The work that Intel had done on the XML Director appliance was spun out into Tarari, a startup established in 2002 to design and market XML acceleration chipsets. Tarari's chips are used in a number of vendors' products, including Cisco AON. A year or so later, Intel invested in Sarvega, which is one of the few XML appliance vendors that uses general-purpose hardware platforms rather than incorporating dedicated accelerator chips.
If Intel already had an investment in Sarvega, why has it now bought the company? One possible explanation might have been that Sarvega was in financial difficulty, but Sarvega's management has denied this. Competitors say that Sarvega was not making much headway in the market, but the company, founded in 2000, had at least $20 million venture funding, and is reported to have posted $7 million in revenue in 2003, which, if true, is quite good going after just three years' trading.
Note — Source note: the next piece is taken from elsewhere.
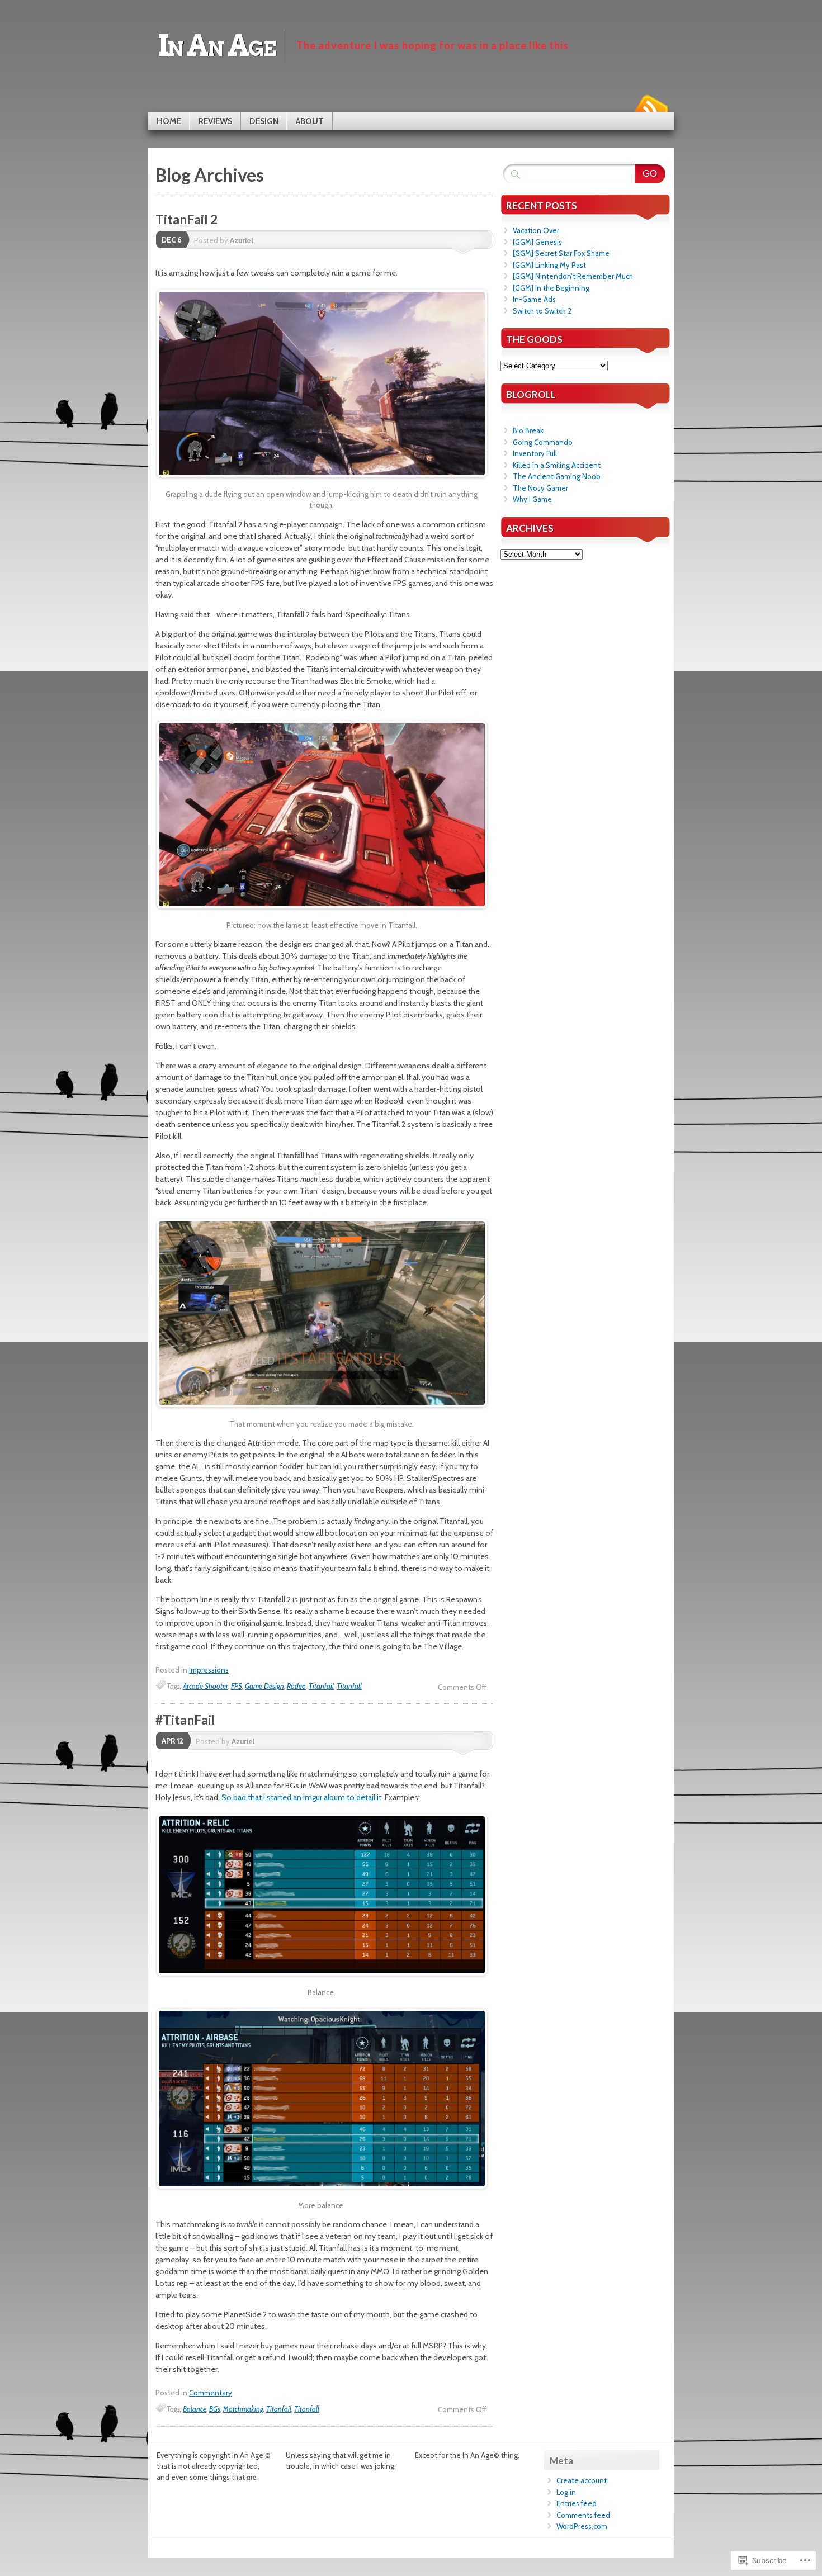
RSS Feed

What is possible is that Sarvega was becoming vulnerable to an acquisition, and Intel decided to act before anyone less favorable to Intel's interests made their move. There are two separate reasons why Intel would want to see Sarvega continue its efforts along Intel-friendly lines:
Keeping XML processing on general-purpose platforms. Even though Intel's Tarari investment means it won't lose out entirely if Cisco has its way and XML processing migrates to dedicated chips embedded in network devices, Intel would prefer to see some of that action remaining on general-purpose platforms, either in dedicated appliances like Sarvega's or on general-purpose servers. Now that Intel owns Sarvega's "patent-pending XML EventStream Operating System(tm) (XESOS(tm)), pronounced 'ZEE SOS',", it has the option of, for example, making some of that technology available to be licensed for use by infrastructure software vendors such as IBM, BEA, Microsoft or even SAP (or Linux/Apache ...). That could help keep the XML processing from moving out of the sphere of Intel's existing markets.
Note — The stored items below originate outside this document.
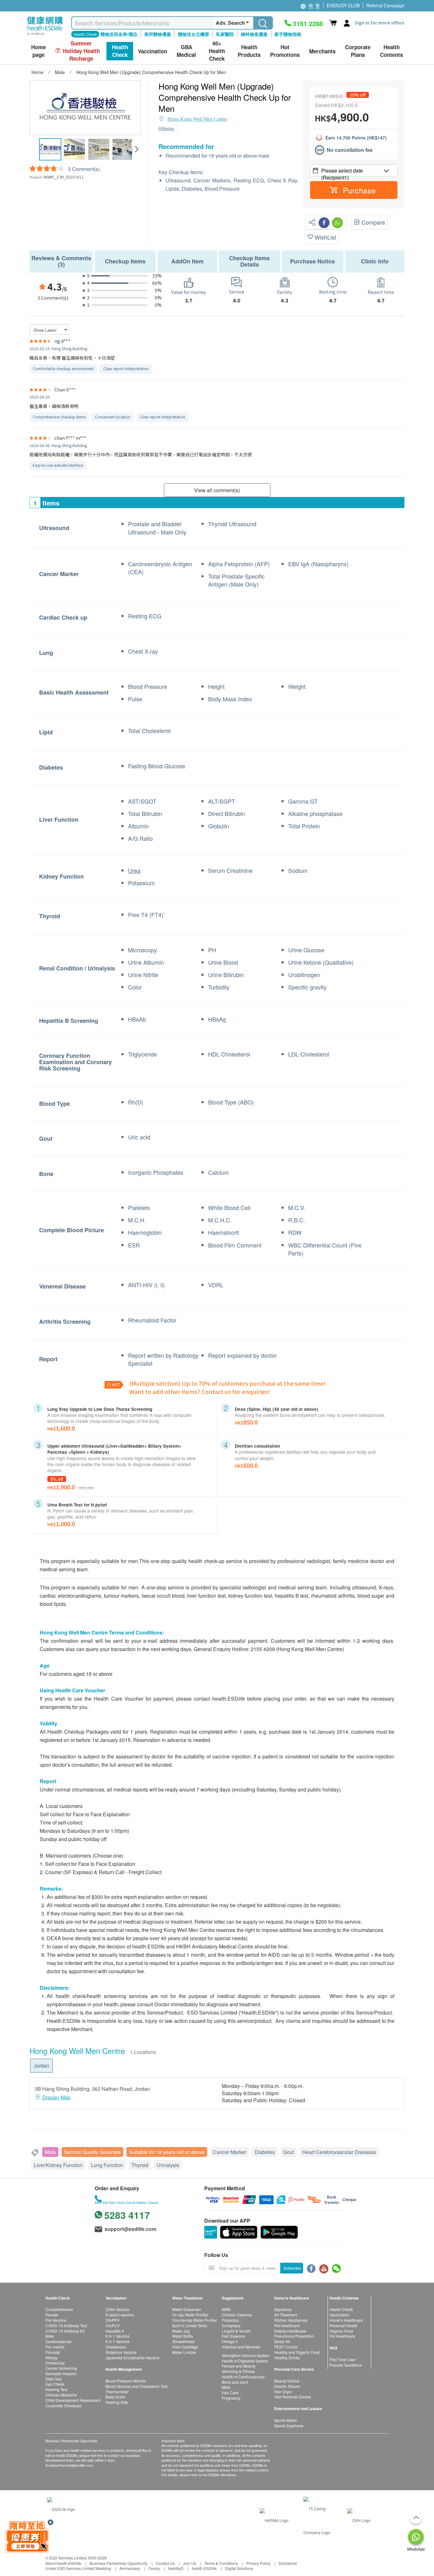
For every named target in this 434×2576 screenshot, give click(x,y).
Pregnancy (231, 2398)
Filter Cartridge (185, 2346)
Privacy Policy (258, 2563)
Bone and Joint (235, 2382)
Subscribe (292, 2268)
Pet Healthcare (287, 2325)
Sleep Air (282, 2341)
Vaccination (339, 2314)
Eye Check (54, 2384)
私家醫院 (225, 34)
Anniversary (129, 2568)
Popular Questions (345, 2365)
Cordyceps (231, 2325)
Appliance (283, 2309)
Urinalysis (168, 2165)
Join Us (189, 2563)
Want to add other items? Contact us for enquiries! (199, 1391)
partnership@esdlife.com (74, 2465)
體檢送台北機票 (193, 34)
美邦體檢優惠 (157, 34)
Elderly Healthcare (290, 2331)
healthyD (176, 2568)
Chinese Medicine (61, 2394)
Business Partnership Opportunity (118, 2563)
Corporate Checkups (63, 2405)
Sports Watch (285, 2420)
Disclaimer (288, 2563)
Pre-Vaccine (55, 2320)
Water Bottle (182, 2336)
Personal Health (343, 2325)
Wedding (103, 2568)
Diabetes (264, 2152)
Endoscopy (55, 2362)
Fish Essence (233, 2336)
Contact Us (165, 2563)
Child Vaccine (117, 2309)
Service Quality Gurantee (92, 2152)
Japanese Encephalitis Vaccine (132, 2357)
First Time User (342, 2359)
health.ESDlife (204, 2568)
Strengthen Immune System (245, 2355)
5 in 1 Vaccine (117, 2336)
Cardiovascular (58, 2341)
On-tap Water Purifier (190, 2314)
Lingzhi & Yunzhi (236, 2331)
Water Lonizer (184, 2352)
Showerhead (183, 2341)
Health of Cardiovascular (243, 2376)
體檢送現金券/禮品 (118, 34)
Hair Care (230, 2392)
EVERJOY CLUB (343, 5)
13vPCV (112, 2325)
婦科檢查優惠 (254, 34)
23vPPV (112, 2320)
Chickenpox (115, 2346)
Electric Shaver (287, 2386)
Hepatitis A (114, 2331)
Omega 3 (230, 2341)
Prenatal (52, 2352)
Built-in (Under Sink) (189, 2325)
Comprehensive (59, 2309)
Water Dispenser (186, 2309)
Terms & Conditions (221, 2563)
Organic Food (341, 2331)
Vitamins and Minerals (241, 2346)
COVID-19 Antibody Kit (65, 2331)
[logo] (45, 35)
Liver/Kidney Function (58, 2165)
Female (51, 2314)
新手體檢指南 (288, 34)
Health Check (341, 2309)
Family (154, 2568)
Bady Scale (115, 2396)
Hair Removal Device (292, 2396)
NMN (226, 2309)
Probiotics (230, 2320)
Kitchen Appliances (291, 2320)
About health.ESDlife (63, 2563)
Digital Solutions (239, 2568)
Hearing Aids (116, 2402)
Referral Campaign (385, 5)
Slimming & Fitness (238, 2371)
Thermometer (117, 2391)
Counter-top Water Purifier (194, 2320)
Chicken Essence (237, 2314)
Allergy (51, 2357)
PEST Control (286, 2346)
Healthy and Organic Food (297, 2352)
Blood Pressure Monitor (125, 2380)
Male (50, 2152)
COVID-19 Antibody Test (66, 2325)
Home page (38, 51)
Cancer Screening (61, 2368)
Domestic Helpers (60, 2373)
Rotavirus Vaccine (121, 2352)
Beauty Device (286, 2380)
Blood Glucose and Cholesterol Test (136, 2386)
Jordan (41, 2065)
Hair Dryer (283, 2391)
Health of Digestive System (245, 2360)
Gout (288, 2152)
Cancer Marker (229, 2152)
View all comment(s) (217, 490)
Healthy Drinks (287, 2357)
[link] (61, 2508)
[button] (136, 149)
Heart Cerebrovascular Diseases (339, 2152)
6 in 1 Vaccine (117, 2341)
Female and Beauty (238, 2366)
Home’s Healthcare (346, 2320)
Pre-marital (54, 2346)
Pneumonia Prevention (294, 2336)
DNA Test (53, 2379)
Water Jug (181, 2331)
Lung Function (107, 2165)
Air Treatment (285, 2314)
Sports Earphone (288, 2425)
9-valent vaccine (119, 2314)
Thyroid (139, 2165)
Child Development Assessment (73, 2400)
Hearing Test (56, 2389)
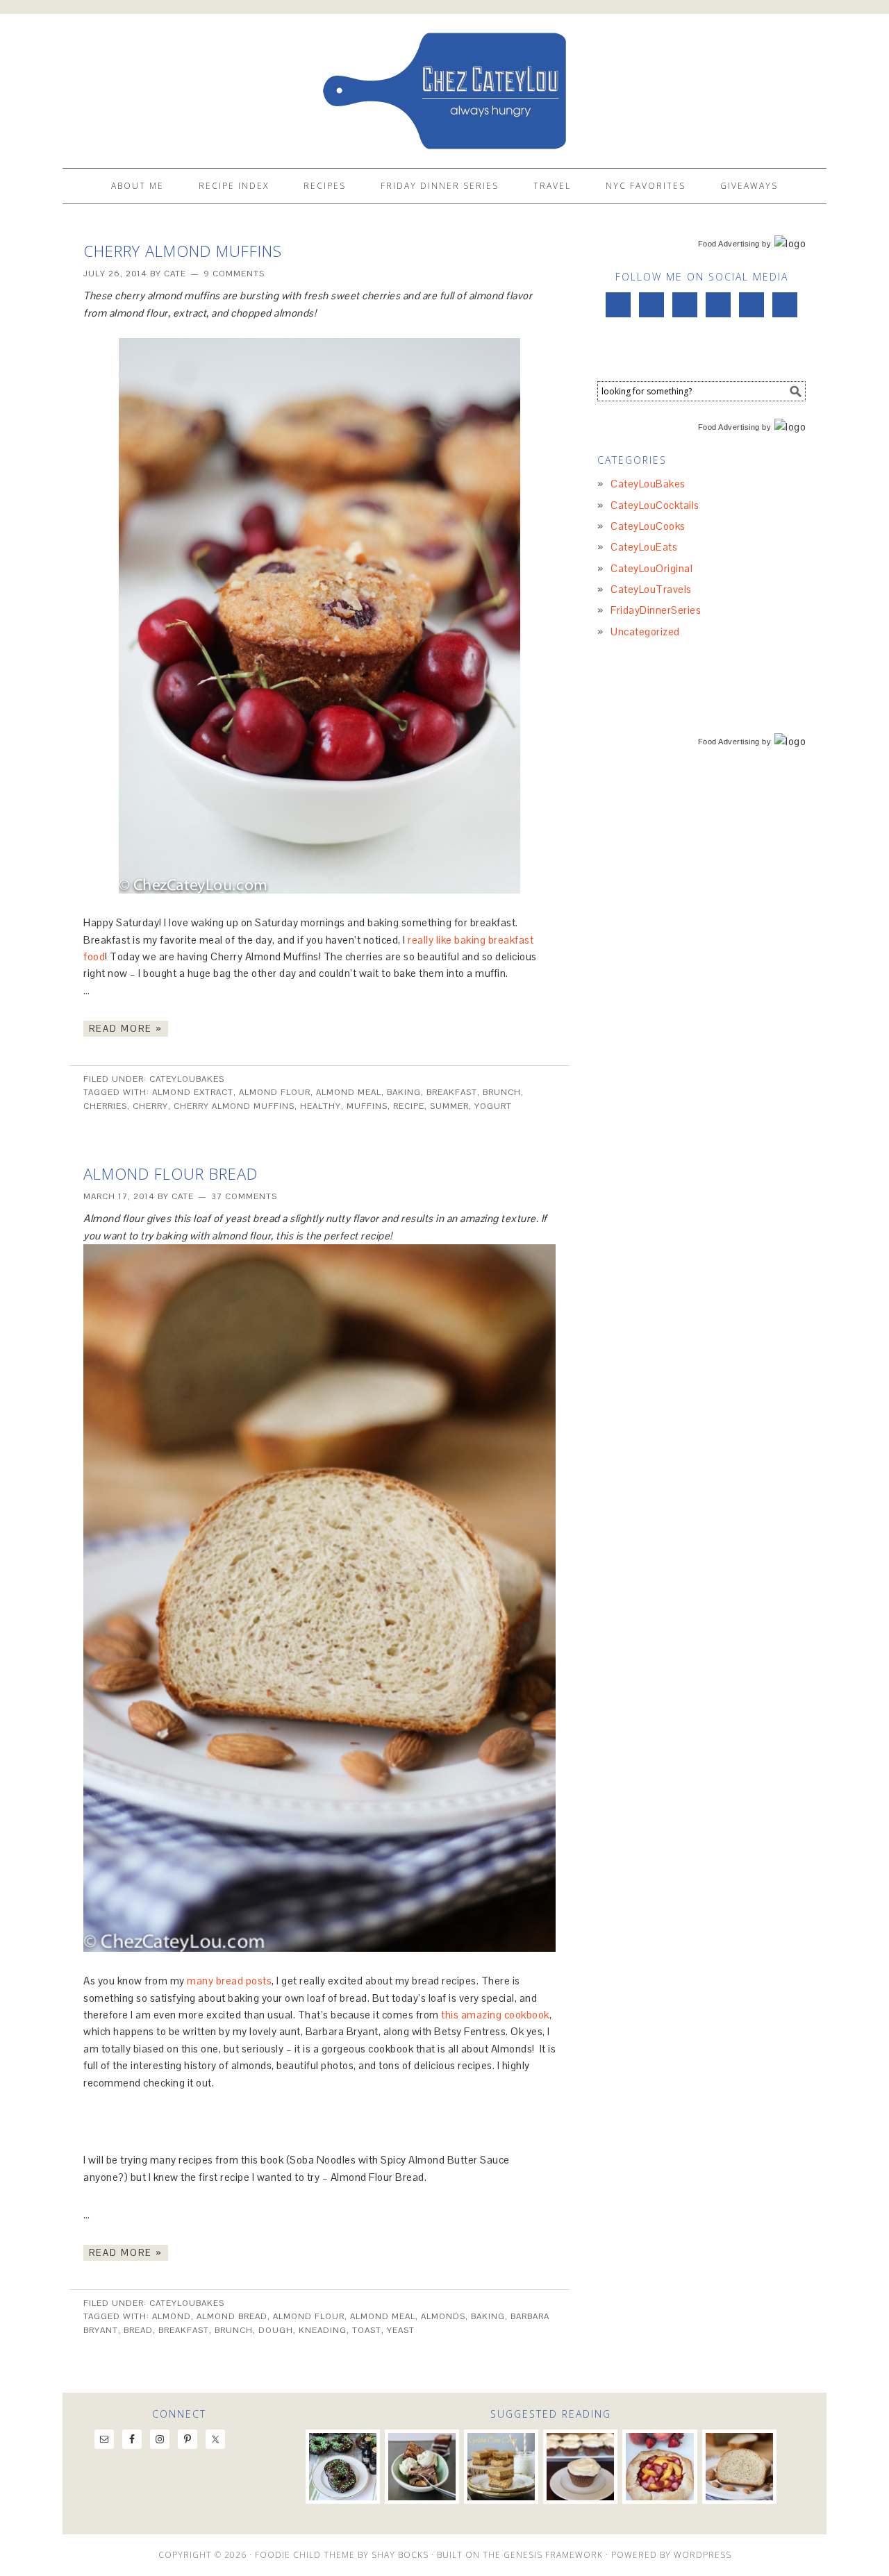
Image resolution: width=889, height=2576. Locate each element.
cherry (150, 1106)
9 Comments (234, 273)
Optimizing Sarvega's XML processing software for Intel Architecture. As an independent company, Sarvega made a point of keeping its software independent of any specific processor platform. Now that it's become part of Intel it can get on with the job of honing its performance on Intel chips, and maybe Sarvega had got to the point anyway where it had realized it was going to have to choose a platform if was going to remain competitive with its hardware-assisted competitors.
Does Intel's acquisition of Sarvega signal that it's gearing up to launch a new family of XML appliances, aggressively going after the same AON opportunity as Cisco? I had a quick chat last night with Chris Hogg, Intel's UK marketing manager, and what he said suggested that's unlikely. "I don't see it as a resurgence of a network appliance business [at Intel]," he told me. "I think optimizing the Sarvega product on the Intel Architecture is the key."
We'll see if Intel takes that further and actually starts licensing the technology to others. It depends really how much demand for XML processing is going to start emerging in the mainstream market. Intel seems to be betting that it's going to be important and has made this move to make sure it's ready to react if it needs to. Naturally that's delighted the incumbent vendors almost as much as Cisco's market entry in June. "Large players are seeing application aware networking as a key strategic technology," said Peter Ashton, VP product management at Solace Systems, in an email exchange last night. But Solace is betting squarely on the XML remaining at the network layer. "The network already touches all the bits anyway, why not have it do XML processing as well? You can’t do things like content-based QoS or IP VPN interworking unless your device is part of the network." While that's true, I suspect the reality is that other aspects of XML processing will sometimes happen elsewhere, depending on the application. Intel's Sarvega buy is designed to put it into a position to fully exploit those opportunities.